The U.S. was lukewarm in joining the drill, displaying a nuclear-powered submarine as an intimidating power. No aircraft carrier or additional forces were dispatched in the Korean

peninsula. China did not show any military coercions, depending only upon verbal warnings. Moreover, the coercers did not prepare adequate concessions to move North Korea into a bargaining position.


Lastly, we have suggested policy recommendations to South Korea, on the premise of its opt for coercive diplomacy. Overbearingly, we strongly recommend that South Korea readily go to call for coalition forces to counter North Korea's further aggression. The justification for

the planning is sufficiently gained by the various underway UN sanctions.

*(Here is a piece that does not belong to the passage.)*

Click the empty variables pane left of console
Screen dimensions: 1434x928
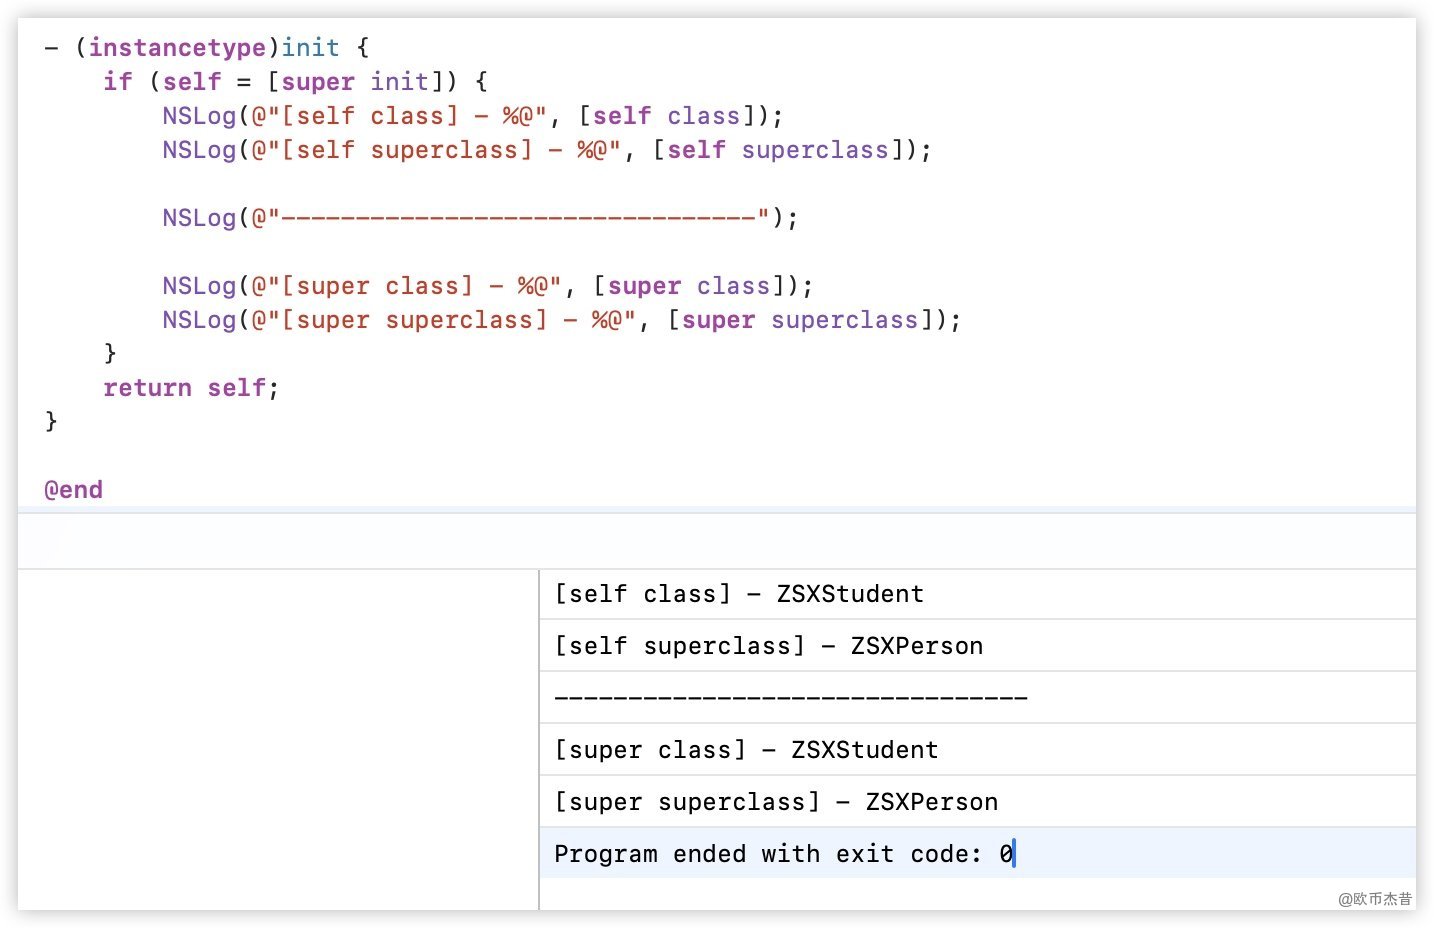click(278, 740)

South Korea would ask neighboring countries to join in the first place,and other volunteers as well. With the overwhelming multi-national forces, South Korea may appeal to the complete removal of North Korea's WMDs at first hand, but it may also request the help to remove

the totalitarian dictatorship, appealing humanitarian purposes. 


In conclusion, it is timely and appropriate for South Korea to step ahead of gaining a turning point to resolve security problems, especially in crisis situations.